The fact of the matter is that HIV is most easily transmitted sexually via anal intercourse from the penetrator to the penetrated. This is because the lining of the rectum is one cell thick while the lining of the vaginal wall is considerably thicker. Thus, tearing occurs much more easily during anal intercourse – especially without lubricant. These tears are prime sites for the virus to infiltrate the human body. Coupled with this is the greater presence of lymphoid tissue in the rectum versus the vagina. This tissue is a vital pathway into the body for HIV. Without it, the virus would have a much more difficult time successfully infecting its target. Thus, more passionate or aggressive penetration isn’t the only factor that makes for risky anal intercourse. The virus can be (and often is) transmitted through vaginal intercourse.
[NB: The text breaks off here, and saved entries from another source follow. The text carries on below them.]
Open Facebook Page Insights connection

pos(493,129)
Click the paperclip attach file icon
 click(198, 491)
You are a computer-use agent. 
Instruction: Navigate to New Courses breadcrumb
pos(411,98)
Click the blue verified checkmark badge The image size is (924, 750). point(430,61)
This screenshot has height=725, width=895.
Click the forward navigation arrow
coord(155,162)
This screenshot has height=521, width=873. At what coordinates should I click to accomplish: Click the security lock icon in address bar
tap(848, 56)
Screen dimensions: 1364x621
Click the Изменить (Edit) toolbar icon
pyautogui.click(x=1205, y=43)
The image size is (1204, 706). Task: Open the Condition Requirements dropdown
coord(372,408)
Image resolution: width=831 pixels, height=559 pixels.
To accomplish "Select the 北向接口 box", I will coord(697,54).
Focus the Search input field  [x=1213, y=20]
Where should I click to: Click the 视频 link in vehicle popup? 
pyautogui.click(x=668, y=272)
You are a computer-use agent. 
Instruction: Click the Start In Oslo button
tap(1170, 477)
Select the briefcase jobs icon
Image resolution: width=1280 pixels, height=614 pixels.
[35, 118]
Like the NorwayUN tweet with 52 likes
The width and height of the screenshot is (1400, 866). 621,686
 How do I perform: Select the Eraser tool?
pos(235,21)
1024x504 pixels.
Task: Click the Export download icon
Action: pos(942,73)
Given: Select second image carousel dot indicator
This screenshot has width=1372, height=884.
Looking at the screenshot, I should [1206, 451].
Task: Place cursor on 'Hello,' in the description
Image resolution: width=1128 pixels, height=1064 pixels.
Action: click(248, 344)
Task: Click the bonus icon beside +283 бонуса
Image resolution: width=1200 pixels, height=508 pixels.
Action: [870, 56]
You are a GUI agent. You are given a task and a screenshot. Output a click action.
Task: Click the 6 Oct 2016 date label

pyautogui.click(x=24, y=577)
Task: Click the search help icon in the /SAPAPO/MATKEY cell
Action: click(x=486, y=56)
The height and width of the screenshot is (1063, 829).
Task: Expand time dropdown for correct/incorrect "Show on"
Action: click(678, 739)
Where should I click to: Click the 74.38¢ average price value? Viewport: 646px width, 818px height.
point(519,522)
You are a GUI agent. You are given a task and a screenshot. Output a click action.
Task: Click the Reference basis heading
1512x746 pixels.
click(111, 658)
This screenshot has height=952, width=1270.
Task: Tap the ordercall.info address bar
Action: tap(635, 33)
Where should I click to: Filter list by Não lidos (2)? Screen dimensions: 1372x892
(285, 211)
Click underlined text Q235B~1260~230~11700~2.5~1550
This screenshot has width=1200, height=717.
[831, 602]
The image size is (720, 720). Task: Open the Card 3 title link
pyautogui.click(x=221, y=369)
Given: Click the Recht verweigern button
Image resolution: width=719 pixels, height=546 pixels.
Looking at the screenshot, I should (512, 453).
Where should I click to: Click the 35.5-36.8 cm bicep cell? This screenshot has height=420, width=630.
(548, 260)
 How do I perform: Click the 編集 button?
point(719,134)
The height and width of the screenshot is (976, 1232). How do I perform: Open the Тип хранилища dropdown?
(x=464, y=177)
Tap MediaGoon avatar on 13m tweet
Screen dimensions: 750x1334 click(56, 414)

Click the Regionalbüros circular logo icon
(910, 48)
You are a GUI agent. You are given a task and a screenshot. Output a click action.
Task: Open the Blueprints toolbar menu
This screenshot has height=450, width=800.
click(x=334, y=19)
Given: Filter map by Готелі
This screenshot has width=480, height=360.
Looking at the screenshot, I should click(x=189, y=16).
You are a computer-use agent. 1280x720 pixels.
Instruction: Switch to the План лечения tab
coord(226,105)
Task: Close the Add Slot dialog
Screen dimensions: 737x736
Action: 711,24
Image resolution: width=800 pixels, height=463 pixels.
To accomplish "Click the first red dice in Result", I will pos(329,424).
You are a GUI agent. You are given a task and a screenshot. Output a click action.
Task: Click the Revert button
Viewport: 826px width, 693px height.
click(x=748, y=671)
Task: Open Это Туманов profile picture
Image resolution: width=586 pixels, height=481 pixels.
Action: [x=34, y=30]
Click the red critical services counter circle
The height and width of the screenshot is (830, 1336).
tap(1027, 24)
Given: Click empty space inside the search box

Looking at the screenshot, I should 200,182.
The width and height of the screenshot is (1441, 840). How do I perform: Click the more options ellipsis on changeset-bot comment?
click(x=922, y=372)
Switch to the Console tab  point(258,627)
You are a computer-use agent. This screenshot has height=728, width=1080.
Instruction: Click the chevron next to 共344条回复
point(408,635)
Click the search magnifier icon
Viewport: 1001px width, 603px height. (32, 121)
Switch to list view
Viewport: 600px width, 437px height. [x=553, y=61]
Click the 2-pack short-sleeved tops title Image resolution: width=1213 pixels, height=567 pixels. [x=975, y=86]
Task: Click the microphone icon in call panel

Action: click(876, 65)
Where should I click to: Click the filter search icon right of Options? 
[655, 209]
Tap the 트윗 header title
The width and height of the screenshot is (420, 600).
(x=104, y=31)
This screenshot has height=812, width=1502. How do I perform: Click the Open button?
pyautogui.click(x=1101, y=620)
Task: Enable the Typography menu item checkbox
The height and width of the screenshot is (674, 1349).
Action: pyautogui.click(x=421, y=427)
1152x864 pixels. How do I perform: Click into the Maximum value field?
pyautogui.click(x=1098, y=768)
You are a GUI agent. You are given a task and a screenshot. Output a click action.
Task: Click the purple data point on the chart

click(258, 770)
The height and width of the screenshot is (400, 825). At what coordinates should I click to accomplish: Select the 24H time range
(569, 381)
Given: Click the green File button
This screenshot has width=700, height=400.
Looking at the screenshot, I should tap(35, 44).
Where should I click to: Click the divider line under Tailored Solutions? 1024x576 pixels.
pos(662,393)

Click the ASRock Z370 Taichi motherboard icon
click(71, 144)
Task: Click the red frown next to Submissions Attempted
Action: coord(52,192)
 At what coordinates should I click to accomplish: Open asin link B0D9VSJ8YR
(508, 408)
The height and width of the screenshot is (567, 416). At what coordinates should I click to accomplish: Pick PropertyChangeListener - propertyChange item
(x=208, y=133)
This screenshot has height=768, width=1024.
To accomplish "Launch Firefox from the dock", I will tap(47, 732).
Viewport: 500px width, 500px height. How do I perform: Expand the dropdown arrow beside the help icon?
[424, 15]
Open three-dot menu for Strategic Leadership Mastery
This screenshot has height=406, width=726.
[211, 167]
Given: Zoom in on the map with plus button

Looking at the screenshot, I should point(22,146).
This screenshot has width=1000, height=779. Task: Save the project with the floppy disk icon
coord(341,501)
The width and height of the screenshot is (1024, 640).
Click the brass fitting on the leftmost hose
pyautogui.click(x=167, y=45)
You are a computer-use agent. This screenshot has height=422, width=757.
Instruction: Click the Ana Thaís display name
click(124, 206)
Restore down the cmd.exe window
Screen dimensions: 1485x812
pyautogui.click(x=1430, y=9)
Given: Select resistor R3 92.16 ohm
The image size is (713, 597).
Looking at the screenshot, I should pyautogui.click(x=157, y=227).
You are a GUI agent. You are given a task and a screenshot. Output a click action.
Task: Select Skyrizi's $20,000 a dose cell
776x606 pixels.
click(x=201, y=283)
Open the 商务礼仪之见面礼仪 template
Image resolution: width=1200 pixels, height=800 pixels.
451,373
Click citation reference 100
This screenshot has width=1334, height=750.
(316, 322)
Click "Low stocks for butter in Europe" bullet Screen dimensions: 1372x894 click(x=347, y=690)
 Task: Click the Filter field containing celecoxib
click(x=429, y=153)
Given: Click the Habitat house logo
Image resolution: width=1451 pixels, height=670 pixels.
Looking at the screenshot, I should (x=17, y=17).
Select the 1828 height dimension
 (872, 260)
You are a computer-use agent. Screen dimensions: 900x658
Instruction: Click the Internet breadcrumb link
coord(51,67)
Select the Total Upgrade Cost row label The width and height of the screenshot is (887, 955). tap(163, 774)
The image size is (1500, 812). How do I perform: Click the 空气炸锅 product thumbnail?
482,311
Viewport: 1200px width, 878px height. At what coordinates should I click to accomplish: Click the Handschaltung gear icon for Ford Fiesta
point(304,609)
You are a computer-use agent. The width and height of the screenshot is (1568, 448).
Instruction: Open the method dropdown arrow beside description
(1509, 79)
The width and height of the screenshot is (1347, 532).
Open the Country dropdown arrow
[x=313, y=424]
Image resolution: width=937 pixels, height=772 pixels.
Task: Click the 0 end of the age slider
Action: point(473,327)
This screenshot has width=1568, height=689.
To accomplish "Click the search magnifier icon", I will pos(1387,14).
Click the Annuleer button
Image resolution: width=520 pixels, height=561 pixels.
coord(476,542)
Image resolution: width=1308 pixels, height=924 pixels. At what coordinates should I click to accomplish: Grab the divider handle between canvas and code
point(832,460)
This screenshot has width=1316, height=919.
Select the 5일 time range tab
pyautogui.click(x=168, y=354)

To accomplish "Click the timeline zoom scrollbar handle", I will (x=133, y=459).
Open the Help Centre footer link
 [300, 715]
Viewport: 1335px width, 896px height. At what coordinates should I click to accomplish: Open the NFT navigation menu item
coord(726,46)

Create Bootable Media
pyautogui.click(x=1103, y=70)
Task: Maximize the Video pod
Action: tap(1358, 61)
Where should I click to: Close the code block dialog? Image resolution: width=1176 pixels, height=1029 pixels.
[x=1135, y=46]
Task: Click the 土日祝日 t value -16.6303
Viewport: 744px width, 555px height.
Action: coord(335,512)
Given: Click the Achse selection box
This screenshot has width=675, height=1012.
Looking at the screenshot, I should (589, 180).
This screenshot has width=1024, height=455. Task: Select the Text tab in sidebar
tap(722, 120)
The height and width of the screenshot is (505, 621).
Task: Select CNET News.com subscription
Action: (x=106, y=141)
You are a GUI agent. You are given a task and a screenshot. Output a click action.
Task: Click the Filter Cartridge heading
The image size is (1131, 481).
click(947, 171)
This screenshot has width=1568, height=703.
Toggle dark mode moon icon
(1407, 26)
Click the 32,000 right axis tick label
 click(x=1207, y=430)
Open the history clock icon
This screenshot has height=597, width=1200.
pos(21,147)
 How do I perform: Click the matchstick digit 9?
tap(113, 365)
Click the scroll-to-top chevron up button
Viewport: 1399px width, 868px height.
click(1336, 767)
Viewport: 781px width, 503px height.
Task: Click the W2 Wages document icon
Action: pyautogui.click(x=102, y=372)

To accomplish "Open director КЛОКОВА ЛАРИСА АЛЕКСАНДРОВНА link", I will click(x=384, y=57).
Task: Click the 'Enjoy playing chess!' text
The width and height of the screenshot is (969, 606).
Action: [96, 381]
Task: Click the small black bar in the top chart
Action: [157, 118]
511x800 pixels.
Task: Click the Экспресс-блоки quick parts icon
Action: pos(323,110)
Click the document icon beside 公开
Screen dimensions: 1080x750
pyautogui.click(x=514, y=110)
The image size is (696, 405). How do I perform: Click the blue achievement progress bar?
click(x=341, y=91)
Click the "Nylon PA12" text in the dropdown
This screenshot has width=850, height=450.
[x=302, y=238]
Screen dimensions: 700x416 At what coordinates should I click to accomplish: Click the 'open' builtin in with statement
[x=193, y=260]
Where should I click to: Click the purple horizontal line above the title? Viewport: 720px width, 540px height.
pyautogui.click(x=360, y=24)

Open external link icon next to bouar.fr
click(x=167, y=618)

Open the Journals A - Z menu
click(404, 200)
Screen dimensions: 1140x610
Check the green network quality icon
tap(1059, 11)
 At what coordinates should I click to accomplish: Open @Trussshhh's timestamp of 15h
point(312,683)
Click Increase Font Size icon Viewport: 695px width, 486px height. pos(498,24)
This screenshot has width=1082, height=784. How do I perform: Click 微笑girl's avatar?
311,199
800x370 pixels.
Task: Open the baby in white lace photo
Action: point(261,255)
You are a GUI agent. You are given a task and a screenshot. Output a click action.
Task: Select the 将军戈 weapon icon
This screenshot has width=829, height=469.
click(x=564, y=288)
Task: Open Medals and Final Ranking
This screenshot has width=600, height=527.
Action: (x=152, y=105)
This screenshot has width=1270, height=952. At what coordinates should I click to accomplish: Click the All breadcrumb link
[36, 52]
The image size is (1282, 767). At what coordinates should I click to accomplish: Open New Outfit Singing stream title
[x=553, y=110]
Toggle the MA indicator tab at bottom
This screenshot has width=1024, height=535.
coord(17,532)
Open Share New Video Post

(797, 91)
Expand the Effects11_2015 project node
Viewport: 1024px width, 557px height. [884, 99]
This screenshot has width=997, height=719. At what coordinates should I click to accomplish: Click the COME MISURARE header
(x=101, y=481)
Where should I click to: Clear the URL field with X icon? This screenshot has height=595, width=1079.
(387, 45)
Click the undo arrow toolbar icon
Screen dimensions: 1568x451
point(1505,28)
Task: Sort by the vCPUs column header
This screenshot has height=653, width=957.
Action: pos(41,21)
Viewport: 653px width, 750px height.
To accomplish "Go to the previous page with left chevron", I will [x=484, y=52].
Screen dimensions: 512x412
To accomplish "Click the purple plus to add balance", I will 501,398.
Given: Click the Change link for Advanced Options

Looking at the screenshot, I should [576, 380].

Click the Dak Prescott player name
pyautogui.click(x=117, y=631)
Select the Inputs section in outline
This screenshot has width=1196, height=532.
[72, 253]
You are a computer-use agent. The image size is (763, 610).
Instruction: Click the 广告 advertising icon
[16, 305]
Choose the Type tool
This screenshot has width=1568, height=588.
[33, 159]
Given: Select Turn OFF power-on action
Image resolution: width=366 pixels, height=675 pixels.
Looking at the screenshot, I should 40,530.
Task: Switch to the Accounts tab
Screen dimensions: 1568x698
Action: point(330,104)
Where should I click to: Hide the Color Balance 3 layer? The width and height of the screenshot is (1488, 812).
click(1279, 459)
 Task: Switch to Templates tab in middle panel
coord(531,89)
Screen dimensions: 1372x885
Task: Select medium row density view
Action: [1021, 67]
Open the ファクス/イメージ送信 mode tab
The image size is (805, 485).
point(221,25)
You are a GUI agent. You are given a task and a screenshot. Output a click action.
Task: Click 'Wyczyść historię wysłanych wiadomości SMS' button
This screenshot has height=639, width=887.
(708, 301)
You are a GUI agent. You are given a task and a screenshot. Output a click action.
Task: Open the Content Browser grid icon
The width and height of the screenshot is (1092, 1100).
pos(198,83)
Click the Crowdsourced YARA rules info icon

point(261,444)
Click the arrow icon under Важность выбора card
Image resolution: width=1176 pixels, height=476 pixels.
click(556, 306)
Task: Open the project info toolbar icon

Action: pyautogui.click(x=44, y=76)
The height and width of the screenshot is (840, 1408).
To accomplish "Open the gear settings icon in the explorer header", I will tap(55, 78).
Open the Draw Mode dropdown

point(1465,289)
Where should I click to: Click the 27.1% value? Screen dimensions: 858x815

But human anatomy makes anal intercourse more risky.

Some of the most surprising data on HIV transmission concerns the difficulty of becoming infected during certain sexual activities. Even the highest-risk sexual behavior carries a relatively low probability of transmission. For HIV-negative receptive partners during unprotected anal sex with known positive partners, there is about a 1 in 120 change of becoming infected. For HIV-negative “tops,” the risk unprotected anal sex per encounter with an HIV-positive bottom is about 1 in 1,600. While these per-encounter risks are relatively low, the aggregate annual risk that an average person encounters is significantly higher. It’s important to keep in mind, however, that these data are for sexual encounters with known HIV-positive partners. The risks for transmission during encounters with partners of unknown HIV status are lower.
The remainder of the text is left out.